- Born: Anthony Joonkyoo Yun 1967 (age 58–59) Seoul, South Korea
- Education: Harvard University (BA) Duke University (MD)
- Occupations: Physician President of Palo Alto Investors Founder of Palo Alto Institute
- Website: Official website

= Joon Yun =

American physician (born 1967)

Anthony Joonkyoo "Joon" Yun (born 1967) is an American physician, hedge-fund manager and investor.

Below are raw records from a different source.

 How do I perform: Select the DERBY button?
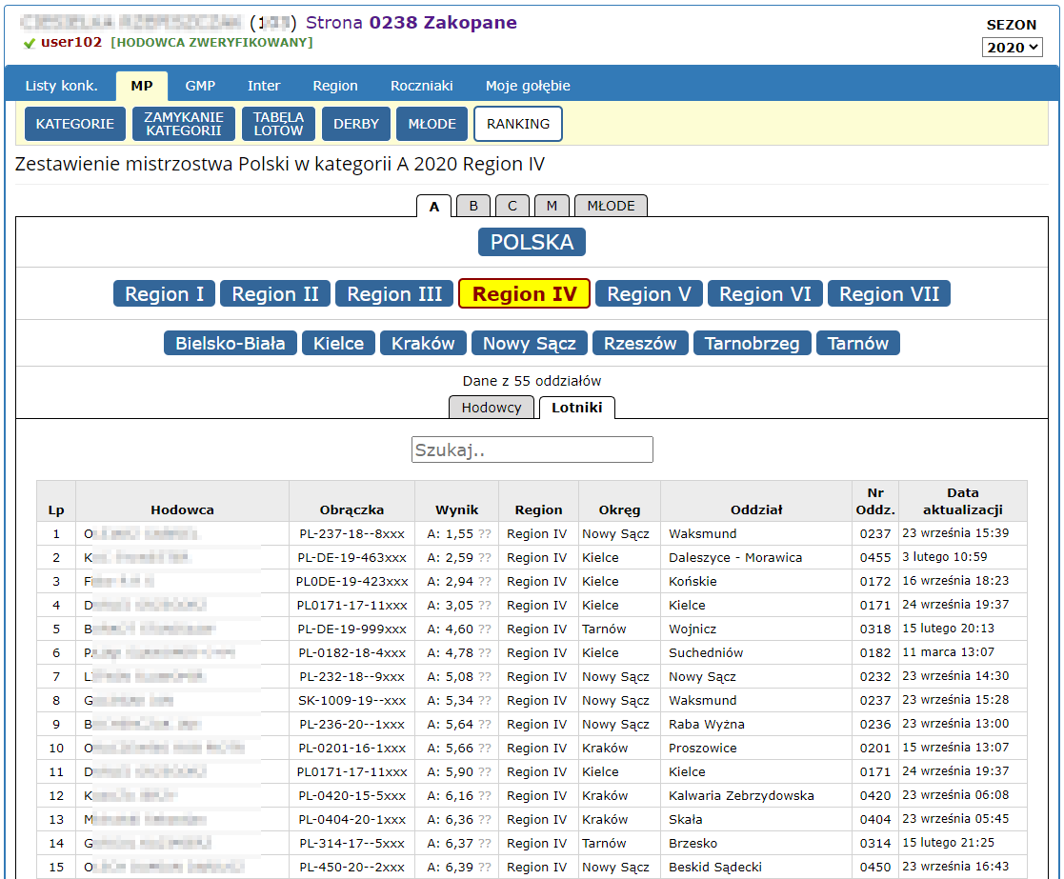coord(356,124)
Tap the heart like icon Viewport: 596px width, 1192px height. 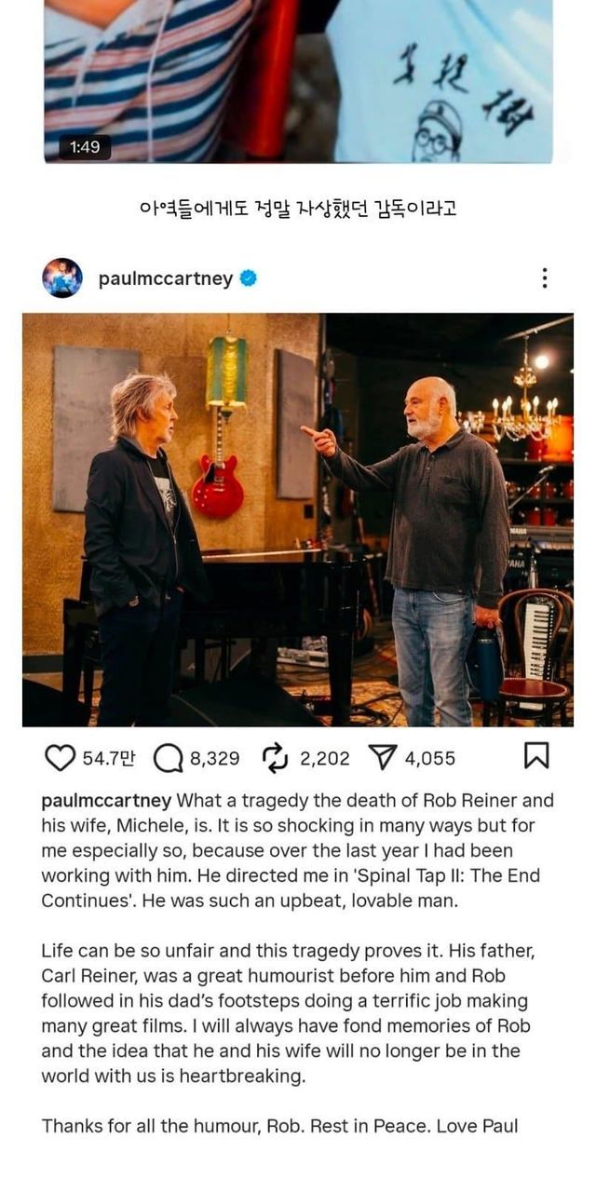(x=60, y=758)
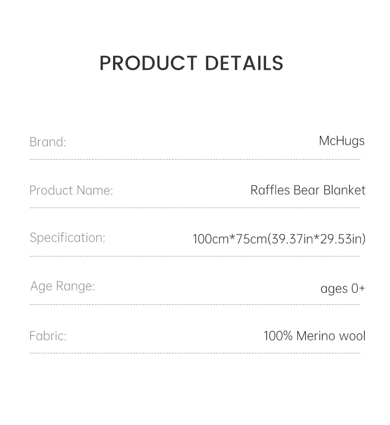The height and width of the screenshot is (425, 390).
Task: Click the ages 0+ value
Action: pos(343,288)
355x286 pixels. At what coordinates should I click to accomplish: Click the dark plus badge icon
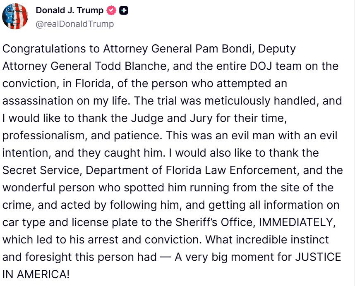click(x=124, y=10)
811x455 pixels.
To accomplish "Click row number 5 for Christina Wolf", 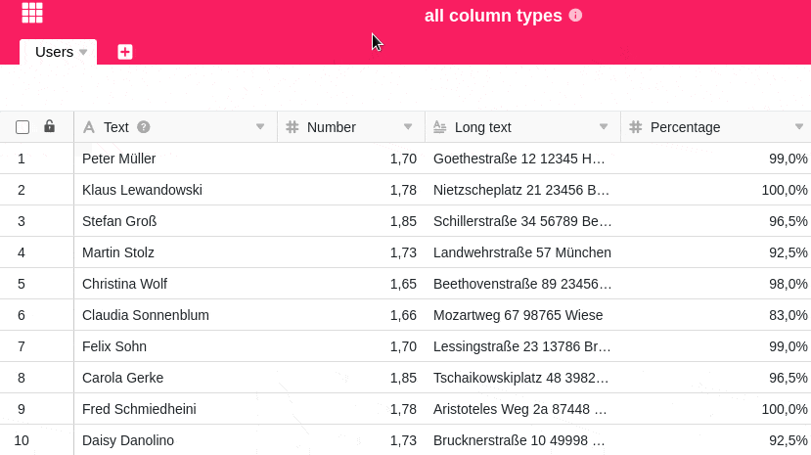I will 22,284.
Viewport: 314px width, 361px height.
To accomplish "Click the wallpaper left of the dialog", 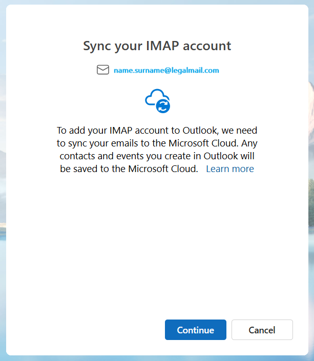I will 3,205.
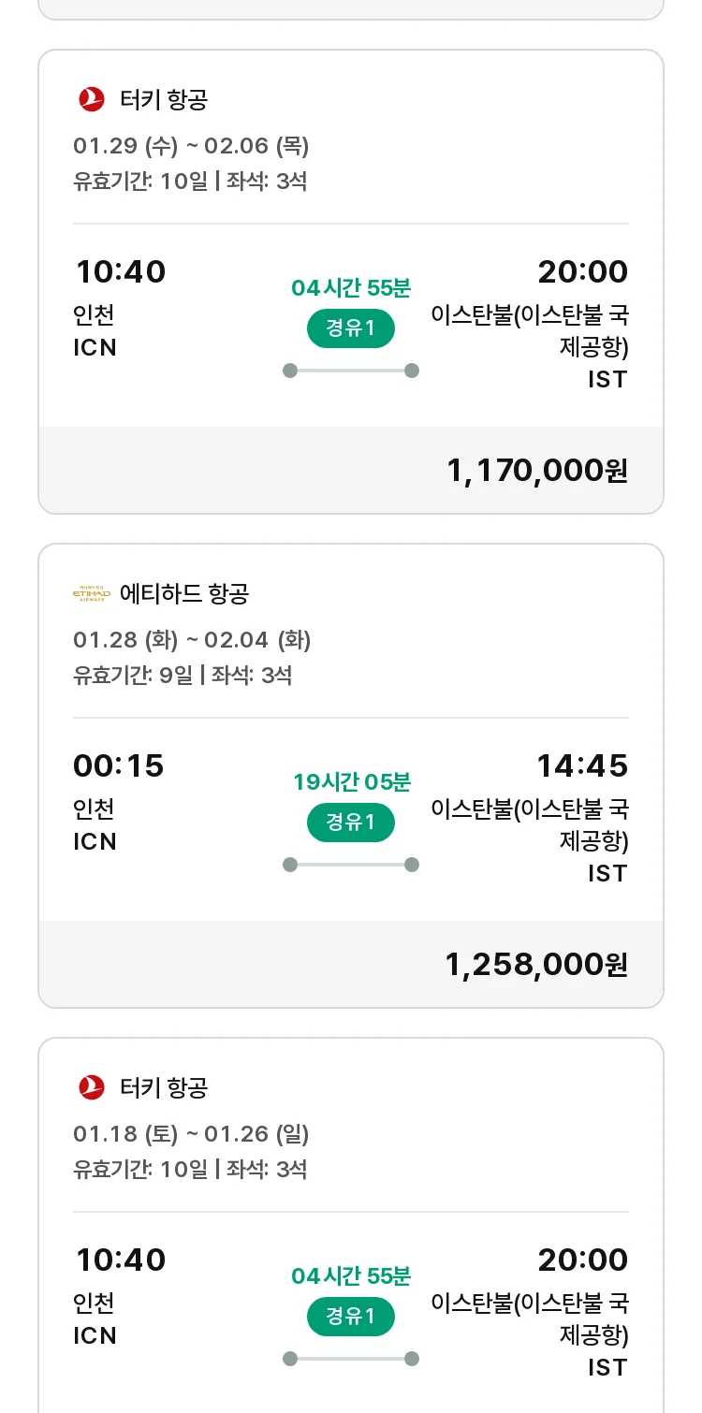Image resolution: width=702 pixels, height=1413 pixels.
Task: Open the 1,258,000원 price bar
Action: point(351,964)
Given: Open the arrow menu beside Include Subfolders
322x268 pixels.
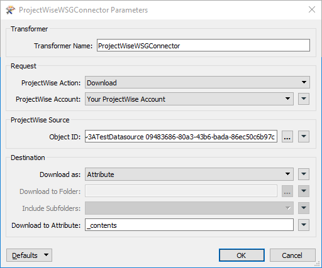Looking at the screenshot, I should [304, 208].
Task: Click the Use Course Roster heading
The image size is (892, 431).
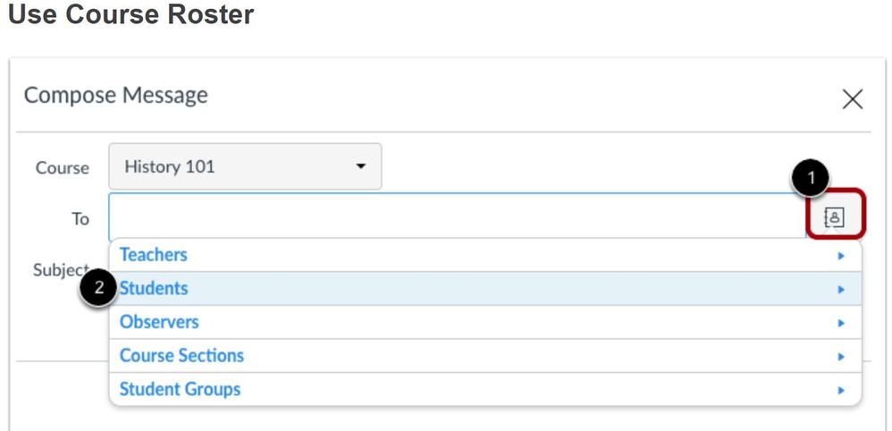Action: pos(130,15)
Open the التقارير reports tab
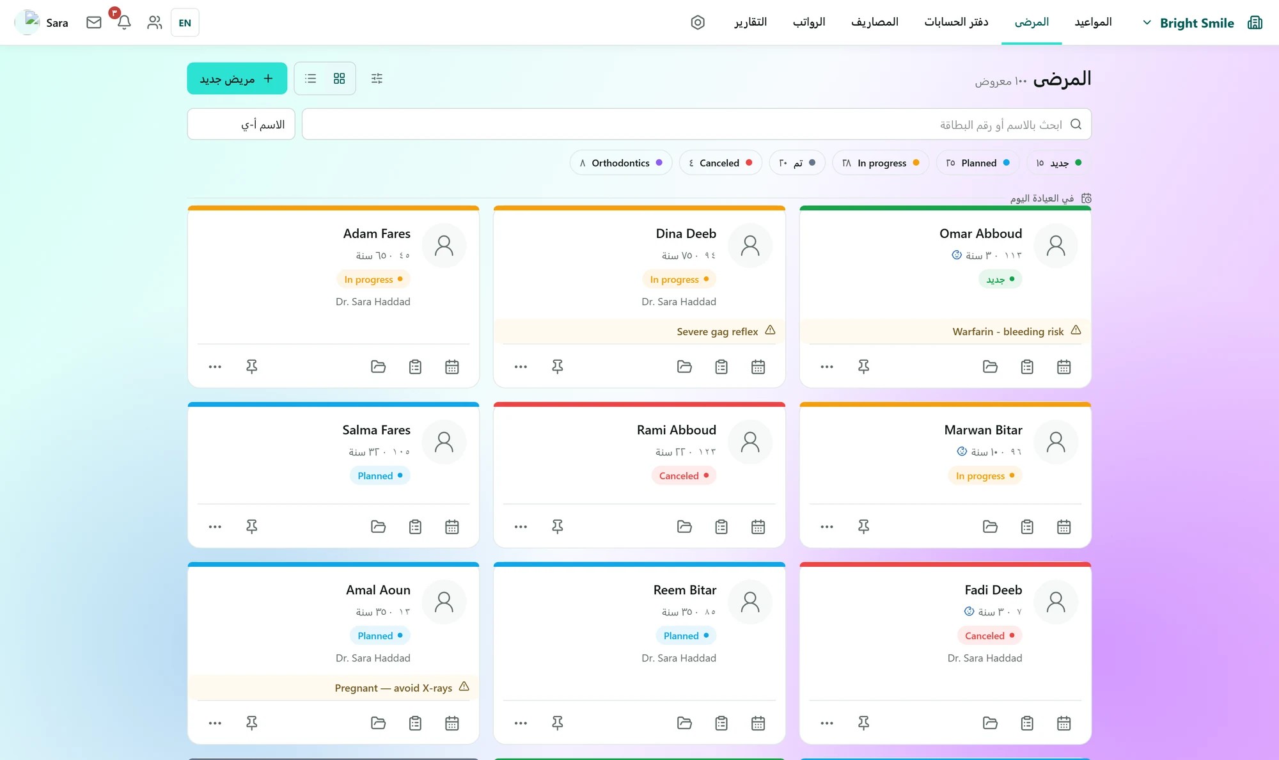1279x760 pixels. [750, 22]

==Early life, education and early career==
Yun was born in Seoul, South Korea. He attended St. Albans School, a private all-boys school in Washington, D.C. He went to Harvard College where he obtained a Bachelor of Arts degree in biology in 1990. He obtained his Doctor of Medicine degree from Duke University School of Medicine in 1994 and completed a fellowship and residency in radiology from Stanford Hospital in 2000. After his residency, he served on the clinical faculty at the same institution from 2000 until 2006.

==Career==
Yun began his career as a healthcare analyst in 1998 at Palo Alto Investors, LLC, a hedge fund based in Palo Alto, California, with $1 billion assets under management invested in healthcare. Palo Alto Investors was founded in 1989 by William Edwards, the son of venture capitalist Bill Edwards, one of the original Silicon Valley venture capitalists. Yun has been responsible for healthcare investments for Palo Alto Investors since 1998 and in 2008 was elected president of the firm.

==Charities==

Yun is also the creator and sponsor of the $1 Million Palo Alto Longevity Prize, which was launched in 2014, an incentive prize to encourage teams from all over the world to compete in an all-out effort to "hack the code" that regulates our health and lifespan. Joon Yun is the principal of Yun Family Foundation. In November 2019, the Yun Family Foundation started an initiative to target the growing attention inequality.